MNEs are being noted for their often superior ability to implement highly tactical, more robust talent management practices, including work-based, HRMled and international systems, in line with the rest of their worldwide operations (Glaister, Karacay, Demirbag, & Tatoglu, 2018; Hartmann, Feisel, & Schober, 2010; Mellahi, Demirbag, Collings, Tatoglu, & Hughes, 2013; Tatoglu, Glaister, & Demirbag, 2016; Demirbag, Tatoglu & Wilkinson, 2016). However, with the environment suddenly becoming much more precarious, MNEs may be likely to operate on a much more restricted budget towards their human resources, and move towards leaner staffing. This could mean retrenchment and the cutting back pay as well as other compensations and supports, which makes the implementation of a strong IHRM programme difficult. At the same time, uncertain contexts increase the need for subsidiary control, which, according to previous literature, require a more locally responsive HRM practices that are sensitive to the local condition may also be needed (Mellahi et al., 2013). Furthermore, in the context of systemic shock such as an economic crisis, the relative position of owners of highly fungible capital could increase (Wood, 2013). This would include MNEs, who are often uncommitted and switch to another country when presented with better opportunities. Thus, with their strong bargaining power, coupled with the deterioration of economic conditions, the relative power of the employees, including expatriates, could be significantly diminished (Wilkinson & Wood, 2017). Streeck (2009) presents a highly pessimistic view that this could mean the worsening of employment conditions, including the reduction of not only pay and benefits, but also job security and workplace democracy. Others, however, point to the resilience of institutions in upholding pre-existing rights for the workers (Thelen, 2014).

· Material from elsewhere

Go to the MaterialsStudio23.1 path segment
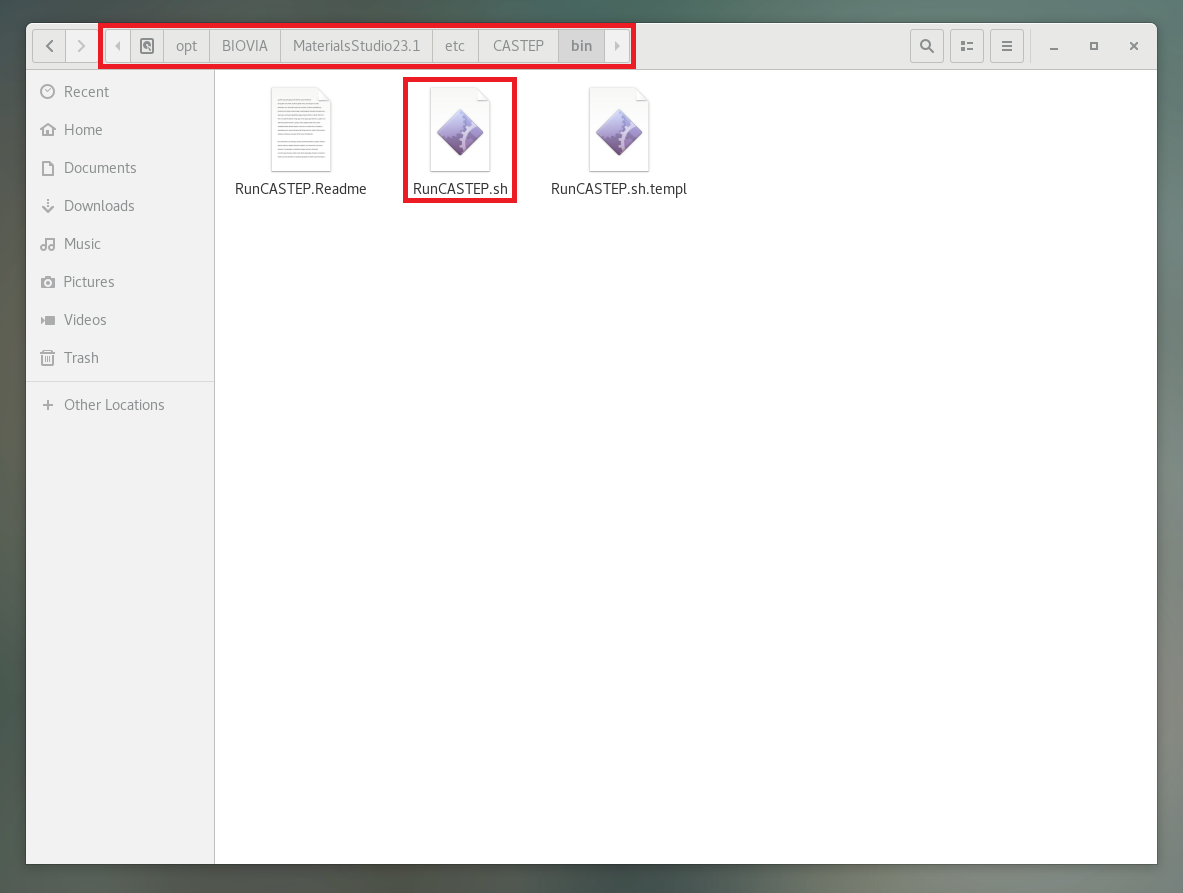 (x=356, y=46)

From the employees’ point of view, there is an emerging consensus that going through expatriation is an emotional journey (Bozionelos, 2009; Herman & Tetrick, 2009; Selmer, 2001, 2002; Stahl & Caligiuri, 2005). Such emotion can be manifested in positive ways, such as excitement, optimism, hope and passion (Youssef & Luthans, 2007), which could be facilitative to the expatriate’s ability to settle, but there are also negative emotions, such as fear, worry, anxiety, doubt and grief (Jordan & Cartwright, 1998), that could potentially cause disengagement, detachment, resulting in a demotivated and disgruntled expatriate, the spill-over effect of which could be so strong that potentially it could affect the overall organisational performance and reputation (Richardson & McKenna, 2002). Negative emotions such as those mentioned above are most likely to manifest in the situation of rapid change and uncertainties (Lerner & Keltner, 2001). Therefore, expatriation that are poorly thought out could lead to failed assignments, premature return of expatriates and the loss of their returned expatriates (Takeuchi, Wang, Marinova, & Yao, 2009). Failed expatriation has the potential not only derailing the MNEs’ performance and capabilities, but also that their corporate reputation in the international arena could suffer.

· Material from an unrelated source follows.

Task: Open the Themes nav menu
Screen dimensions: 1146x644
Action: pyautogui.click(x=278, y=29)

There is a strong role that organisation can play in managing the process of employee’s resilience development in the face of disruptive events (Coutu, 2002; Luthans, 2002a, 2002b). Drawing on psychological theories including Bandura’s (1982) work on self-efficacy, as well as Seligman’s (2002) work on learned optimism, studies in the more conventional domestic context have suggested that individuals have very different mechanisms in handling unexpected challenges (Gray, 1987), or anything in between. Luthans (2002a, 2002b) have found that it is those with strong psychological strength who are more able to cope successfully in the face of significant adversity or risk, and to take up responsibilities and bounce back from such situations. Such findings have serious IHRM implications in terms of recruitment, training and supports. It implies that MNEs would need to develop a rigorous selection process involving the considerations of certain traits and capabilities that are most likely to reflect on an expatriate’s level of resilience when arrived in the host location. At the same time, it points to the importance for MNEs to offer relevant organisational training and supports (c.f. Coutu, 2002).

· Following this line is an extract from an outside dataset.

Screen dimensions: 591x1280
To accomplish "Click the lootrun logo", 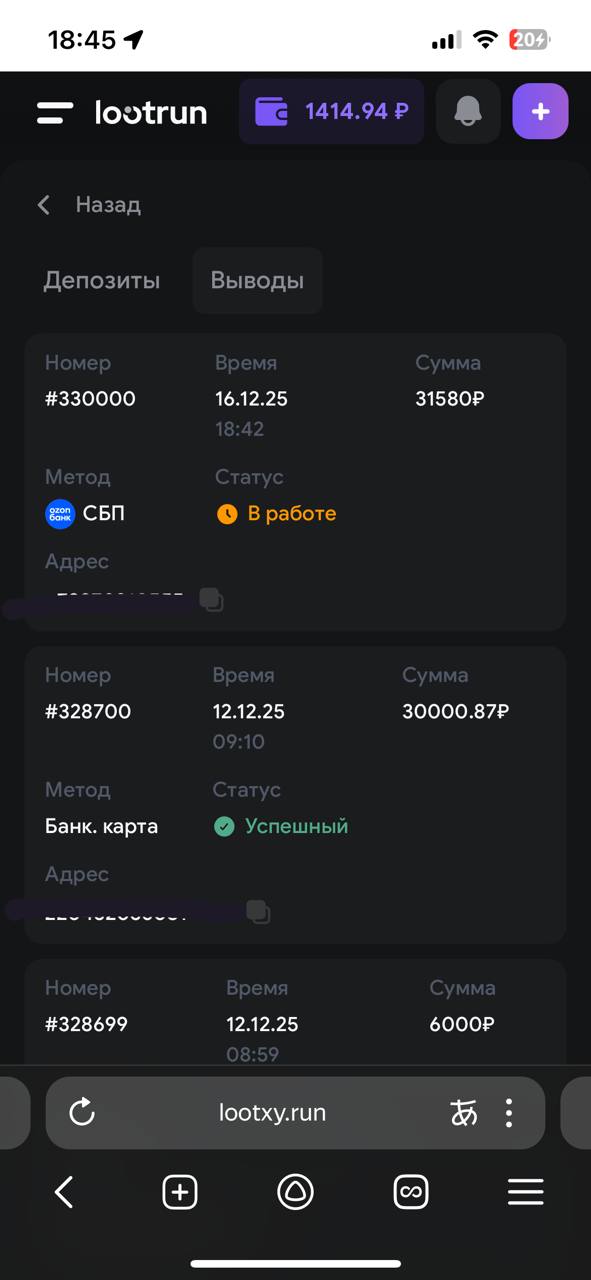I will coord(150,111).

Despite this, research on unstable and unpredictable contexts on business and HRM remain relatively scarce and scattered across disciplines (Oh & Oetzel, 2011). In particular, whilst the specificities of these contexts have been explored through the literature of disaster and crisis management (Boin & Lagadec, 2000; Pearson & Mitroff, 1993; Quarantelli, 1988; Ritchie, 2004), from the operational side through the literature on global project and supply chain management (Lin Moe & Pathranarakul, 2006; Richey, 2009; Van Wassenhove, 2006), public relations and communication (Guth, 1995; Jaques, 2007; Regester & Larkin, 2008), managing customers’ flows and expectations (Elliott, Harris, & Baron, 2005; Oloruntoba & Gray, 2009), the people management side of crisis and volatility have not been the research focus. The lack of research on the IHRM issues relating to these crisis, disasters and conflict is disappointing since there is a growing consensus that the threat posed by these situations is growing. It is also disappointing because of the increased acknowledgement that the  successful management of international human resources is a major determinant of success or failure in international business (Tung, 1984).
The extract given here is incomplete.